Render every line of the rows below as a Markdown table with the columns No. and Text, numbering the lines in order and skipping blank ones. Leave the pictures out.
☆ ☆ ☆ ☆ ☆
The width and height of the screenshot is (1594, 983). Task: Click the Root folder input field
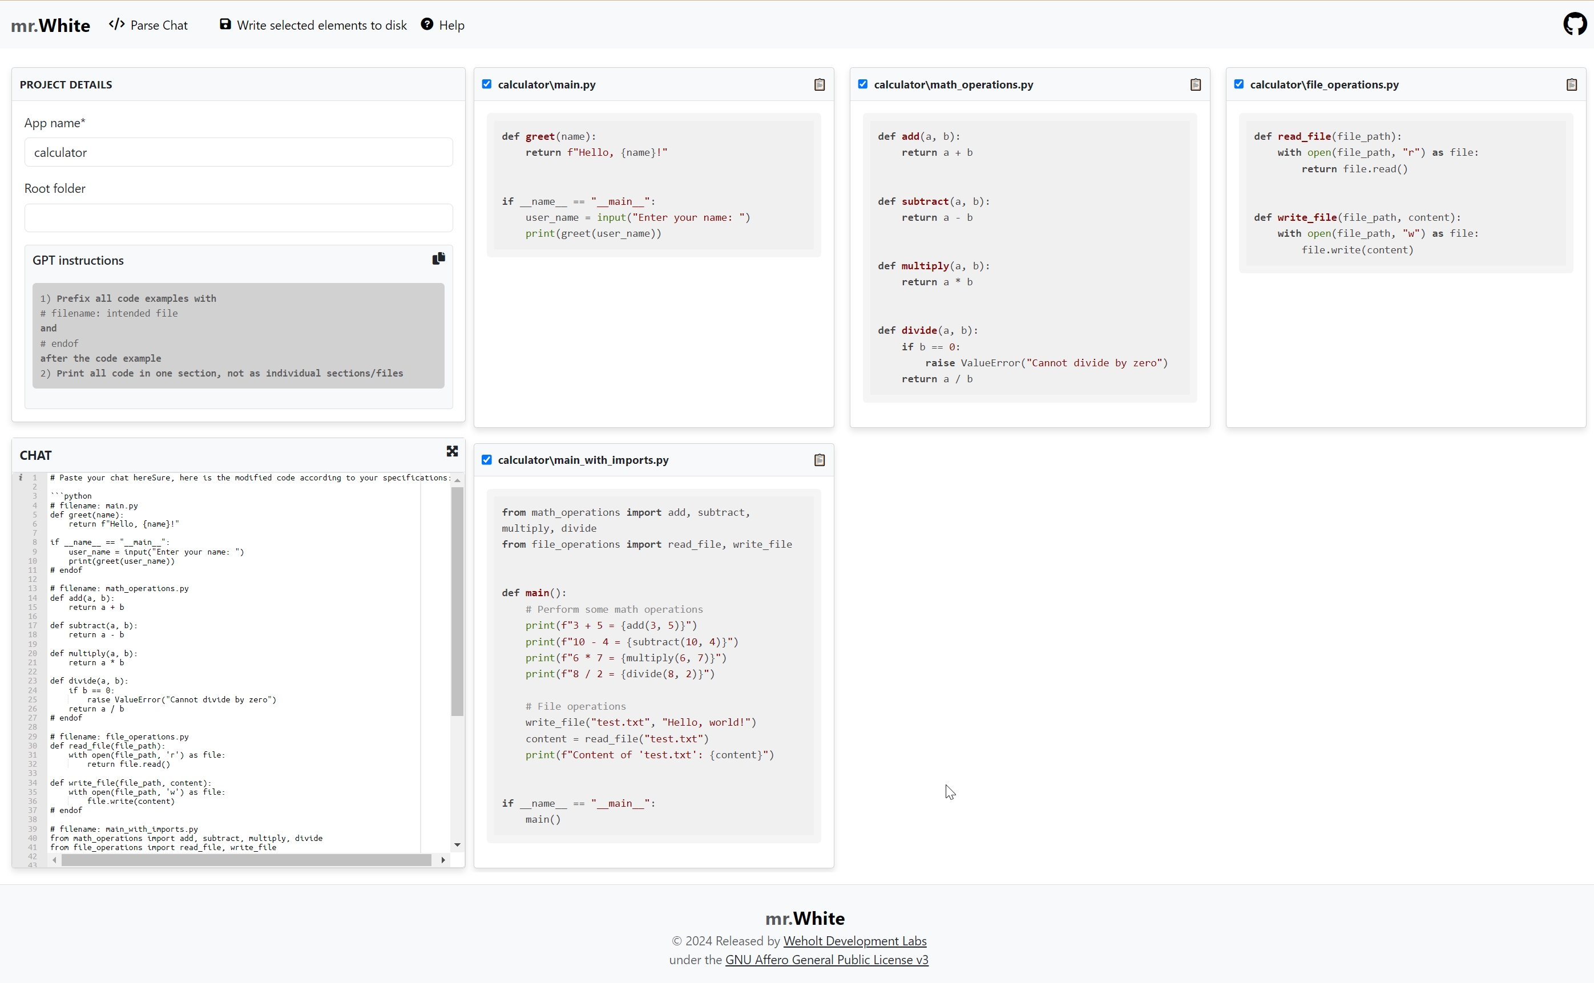point(239,218)
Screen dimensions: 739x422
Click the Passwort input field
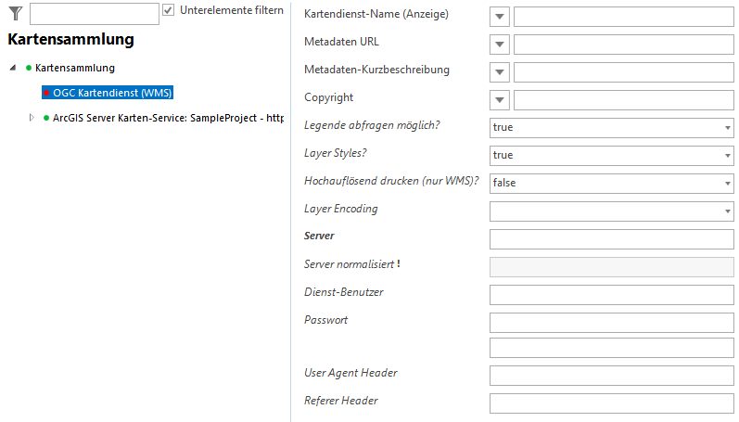pyautogui.click(x=611, y=323)
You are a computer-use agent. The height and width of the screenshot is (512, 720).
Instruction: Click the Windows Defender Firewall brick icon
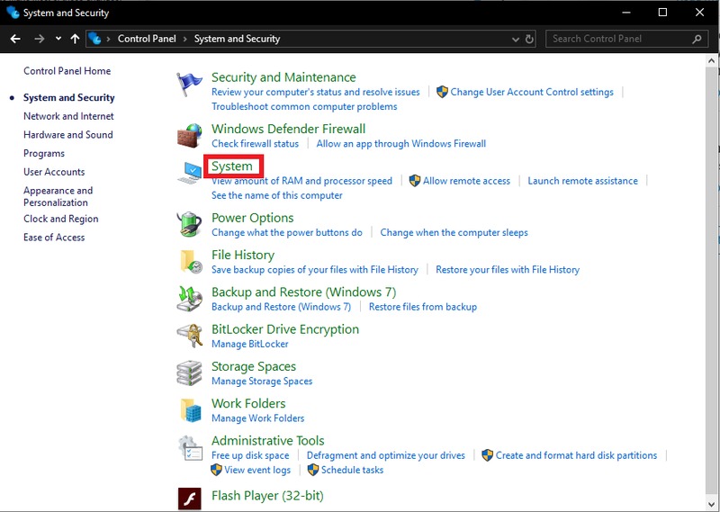tap(190, 136)
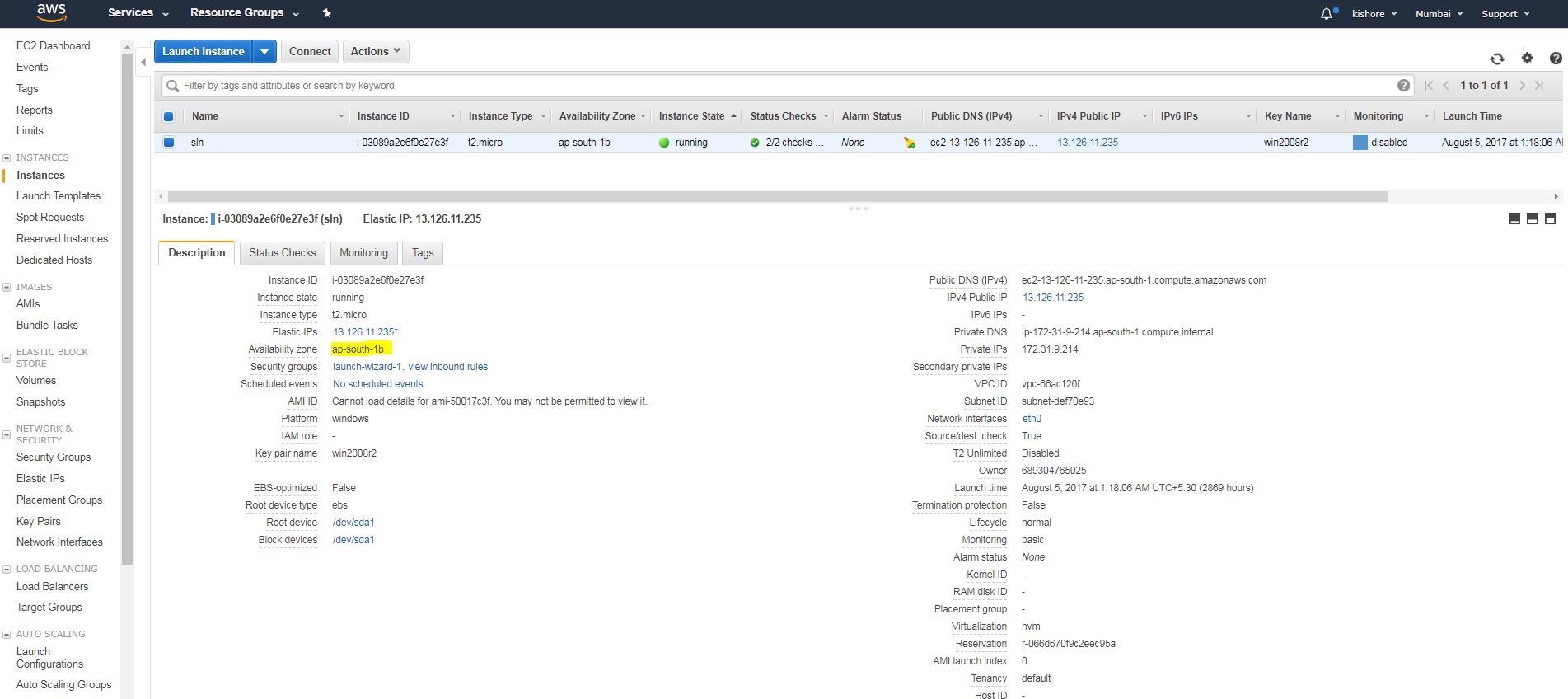Viewport: 1568px width, 699px height.
Task: Open the view inbound rules link
Action: [447, 367]
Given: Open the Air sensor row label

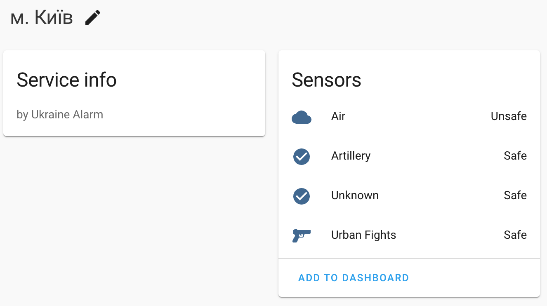Looking at the screenshot, I should click(338, 116).
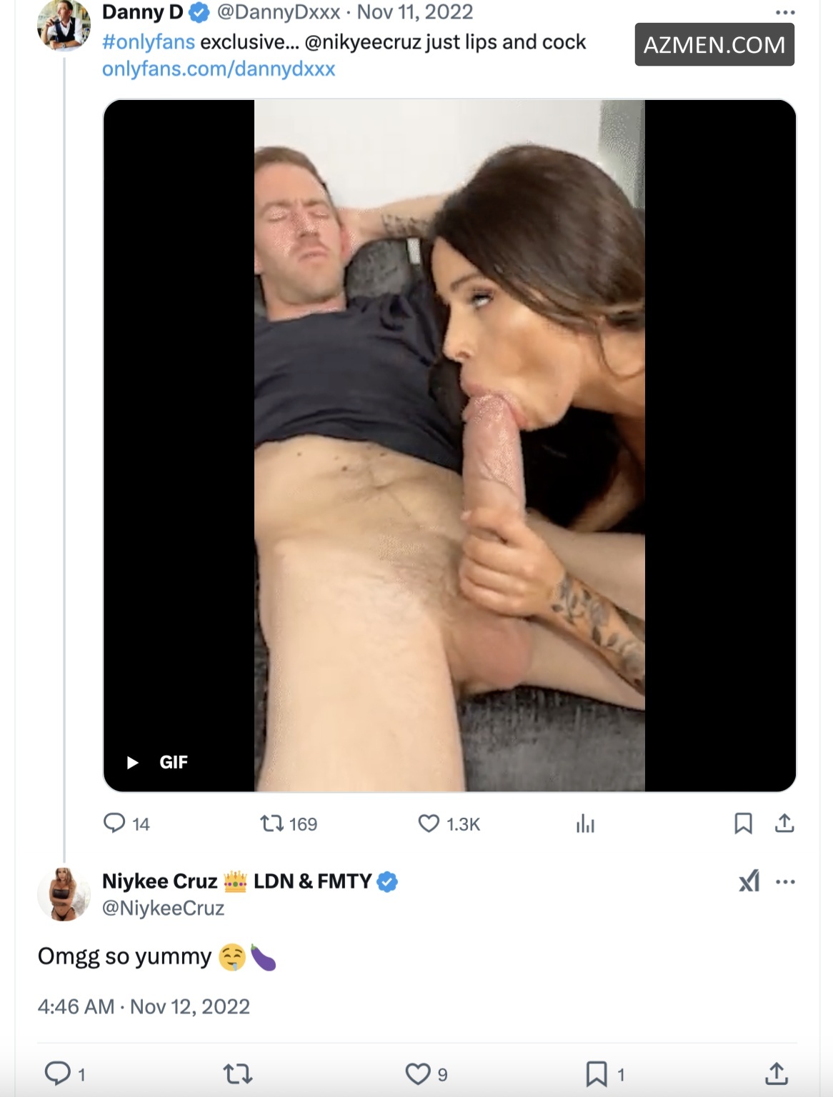Open more options menu on Danny D's tweet

tap(784, 12)
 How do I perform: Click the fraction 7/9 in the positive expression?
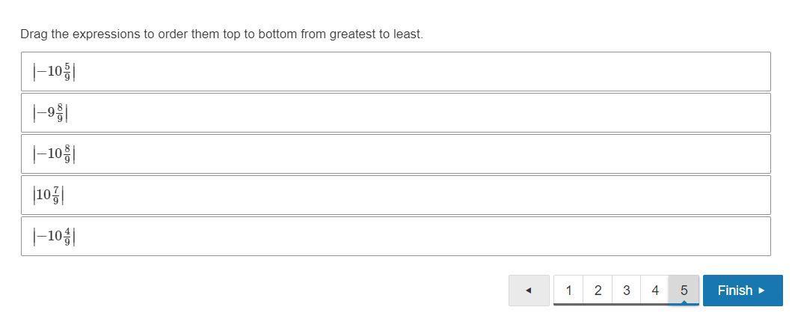pyautogui.click(x=56, y=195)
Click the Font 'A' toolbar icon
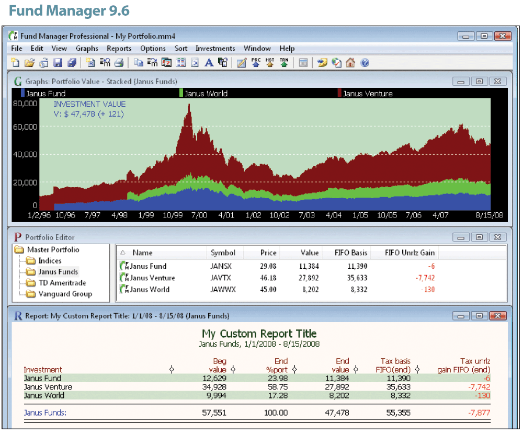Image resolution: width=523 pixels, height=434 pixels. pos(209,63)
☆ ☆ ☆ ☆ ☆
Answer to this task>
| No. | Text |
|---|---|
| 1 | The width and height of the screenshot is (1594, 983). Task: Click the Root folder input field |
| 2 | point(239,218) |
| 3 | Screen dimensions: 739x422 |
| 4 | Click the Passwort input field |
| 5 | pyautogui.click(x=611, y=323) |
| 6 | You are a computer-use agent. The height and width of the screenshot is (512, 720). |
| 7 | Instruction: Click the Windows Defender Firewall brick icon |
| 8 | tap(190, 136) |
| 9 | Viewport: 1568px width, 699px height. |
| 10 | Task: Open the view inbound rules link |
| 11 | Action: [447, 367] |
| 12 | Given: Open the Air sensor row label |
| 13 | Looking at the screenshot, I should click(338, 116). |
| 14 | Open more options menu on Danny D's tweet |
| 15 | tap(784, 12) |
| 16 |  How do I perform: Click the fraction 7/9 in the positive expression? |
| 17 | pyautogui.click(x=56, y=195) |
| 18 | Click the Font 'A' toolbar icon |
| 19 | Image resolution: width=523 pixels, height=434 pixels. pos(209,63) |